The basis of that suggestion was not just that the items in the context could be removed, but that the underlying state used by split stacks might not need the values at all. In this case, I am not certain why __morestack_segments is needed: it seems to only come in to play when __morestack_current_segment is NULL (and I'm not certain how that would happen) and while deallocating dynamic blocks (which is already linear).

I might provide a patch to better describe what I mean by this. I've started the process of getting a copyright assignment in place (sent an e-mail to fsf-records@gnu.org per http://gcc.gnu.org/wiki/CopyrightAssignment).

> I agree.  Want to write a patch?  Or at least file a bug report.

Sure.

> [paragraph moved below]

> > 7) Using the linker to handle the transition between split-stack and
> > non-split-stack code seems like a good way to solve the problem of "we
> > need large stacks when hitting external code", but in staring at the
> > resulting code I have in my project I'm seeing that it isn't reliable:
> > if you have a pointer to a function the linker will not know what you
> > are calling. In my case, this is coming up often due to using
> > std::function.
> 
> Yes, good point.  I think I had some plan for handling that but I no
> longer recall what it was.

After getting more sleep, I realize that this problem is actually much more endemic than I had even previously thought. Most any vaguely object-oriented library is going to have tons of function pointers in it, and you often interact solely with those function pointers (as in, you have no actual symbol references anywhere). A simple example: in the case of C++, any call to a non-split-stack virtual function will fail.

"""Function pointers are a tricky case. In general we don't know whether a function pointer points to split-stack code. Therefore, all calls through a function pointer will be modified to call (or jump to) a special function __fnptr_morestack. This will use a target specific function calling sequence, and will be implemented as though it were itself a function call instruction. That is, all the parameters will be set up, and then the code will jump to __fnptr_morestack. The __fnptr_morestack function takes two parameters: the function pointer to call, and the number of bytes of arguments pushed on the stack. (This is not yet implemented.)"""

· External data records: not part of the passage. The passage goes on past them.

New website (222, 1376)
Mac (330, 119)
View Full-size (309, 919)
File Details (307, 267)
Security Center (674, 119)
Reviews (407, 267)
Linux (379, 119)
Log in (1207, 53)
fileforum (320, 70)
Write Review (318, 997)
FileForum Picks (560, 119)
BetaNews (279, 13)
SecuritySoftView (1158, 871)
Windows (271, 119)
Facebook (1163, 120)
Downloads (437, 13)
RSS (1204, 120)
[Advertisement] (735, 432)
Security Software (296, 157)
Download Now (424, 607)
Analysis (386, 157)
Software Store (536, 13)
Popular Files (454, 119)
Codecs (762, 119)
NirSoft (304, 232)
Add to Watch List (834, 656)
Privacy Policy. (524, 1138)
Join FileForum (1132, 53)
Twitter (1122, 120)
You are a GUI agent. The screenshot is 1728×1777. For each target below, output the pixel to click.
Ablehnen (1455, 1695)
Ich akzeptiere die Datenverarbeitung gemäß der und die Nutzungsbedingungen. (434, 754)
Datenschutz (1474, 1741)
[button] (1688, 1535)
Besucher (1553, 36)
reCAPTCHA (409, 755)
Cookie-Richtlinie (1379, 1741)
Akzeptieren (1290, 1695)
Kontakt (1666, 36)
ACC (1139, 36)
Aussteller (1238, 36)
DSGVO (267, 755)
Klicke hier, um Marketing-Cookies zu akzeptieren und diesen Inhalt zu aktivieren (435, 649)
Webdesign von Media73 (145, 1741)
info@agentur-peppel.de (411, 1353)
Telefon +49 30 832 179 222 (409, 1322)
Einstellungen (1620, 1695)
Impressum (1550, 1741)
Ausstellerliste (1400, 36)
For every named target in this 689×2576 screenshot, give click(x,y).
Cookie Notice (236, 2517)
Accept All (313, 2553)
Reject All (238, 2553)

That paragraph is from your design document (SplitStacks on the GCC wiki). I presume that this solution would only work if __fnptr_morestack always assumed that the target did not support split-stack? Alternatively, I can see having that stub look at the function to see if its first instruction was a comparison to the TCB stack limit entry (using similar logic to that used by the linker)? [also, see below in this e-mail]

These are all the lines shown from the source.